Informing Jung’s engagements with disenchantment in each of these areas was his profound concern with psychological wholeness. I suggest in conclusion that Jung’s is a particularly rich and distinctive form of holistic thought, valuable not only for psychotherapy but also as a critical perspective on some of our current social, political, and environmental crises, insofar as these have roots in the still prevalent story of disenchantment.
This program will be live at ISAP and live-streamed via Zoom. You can purchase Zoom attendance below on this page. See our Zoom Lectures page for more details.
Plans for the ZLS long weekend, scheduled for 1–5 October, 2021, will be reviewed in June in order to make any adjustments still needed given global and local environment. This may include an abbreviated version of the guest lecture, but it is hoped in any case to present Postlude lecturers, a panel discussion, and a local excursion to the Museum Haus C.G. Jung.
Stampfenbachstr. 115, 8006 Zürich
Tram 11 or 14 to Beckenhof
Roderick has a BA and MA in Classics from the University of Oxford and a PhD in Religious Studies from Lancaster University. He joined the Department of Psychosocial and Psychoanalytic Studies at Essex (formerly the Centre for Psychoanalytic Studies) as a visiting research fellow in 1997 and was appointed as a lecturer in 2000, senior lecturer in 2007, and full professor in 2011. He has had many roles in the department, including Course Lead for the MA Jungian and Post-Jungian Studies between 2002 and 2009 and Director (i.e., Head of Department) between 2008 and 2012. He is currently Director of Education as well as Director of the Centre for Myth Studies. From 2014 to 2016 he was seconded to a University role as Deputy Dean (Education) in the Faculty of Social Sciences.

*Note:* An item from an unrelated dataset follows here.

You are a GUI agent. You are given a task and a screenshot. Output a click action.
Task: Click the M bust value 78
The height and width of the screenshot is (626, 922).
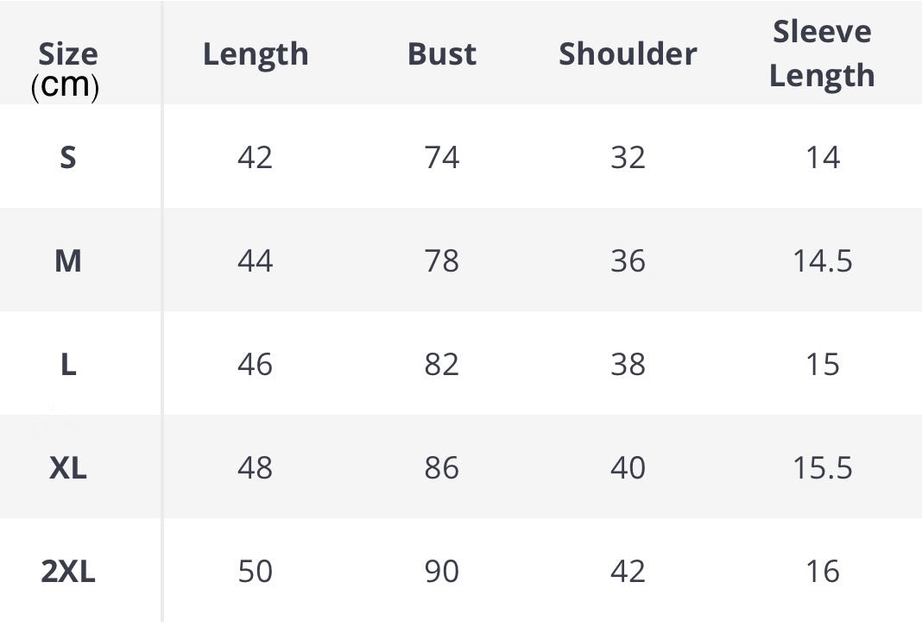coord(441,261)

Roderick’s teaching and research mainly focus on the work of Carl Gustav Jung, especially in relation to religion, mythology, literature, and society. His publications have engaged in particular with Jung’s concept of synchronicity and include the books Jung on Synchronicity and the Paranormal (Routledge/Princeton, 1997; edited), The Rupture of Time: Synchronicity and Jung’s Critique of Modern Western Culture (Brunner-Routledge, 2004), and Revelations of Chance: Synchronicity as Spiritual Experience (SUNY, 2007). In the area of myth studies he is co-editor (with Leon Burnett and Sanja Bahun) of Myth, Literature, and the Unconscious (Karnac, 2013). From 2016 to 2018 he was the Principal Investigator on an Arts and Humanities Research Council-funded project titled ‘“One World”: logical and ethical implications of holism’, which resulted in his two most recent books (co-edited with Christian McMillan and David Henderson): Holism: Possibilities and Problems (Routledge, 2020) and Jung, Deleuze, and the Problematic Whole (Routledge, 2021).
Standard: CHF 100
Seniors & Students: CHF 70
ISAP Students Free - JITZ Sponsorship
Final Registration Deadline: September 24 or when number of on-site registrants reaches room capacity per Covid restrictions in place at that time, whichever comes first
The ZLS was established in 2009 for the purpose of presenting annually a significant new work by a selected Jungian psychoanalyst or scholar who has previously offered innovative contributions to the field of Analytical Psychology by either: bringing analytical a psychology into meaningful dialogue with other scientific, artistic, and academic disciplines; showing how analytical psychology can lead to a better understanding of contemporary global concerns relating to the environment, politics, religion; or expanding the concepts of analytical psychology as they are applied clinically. For the Series the selected lecturer delivers lectures over a two-day period in Zürich based on a previously unpublished book-length work, which is then published by Chiron Publications.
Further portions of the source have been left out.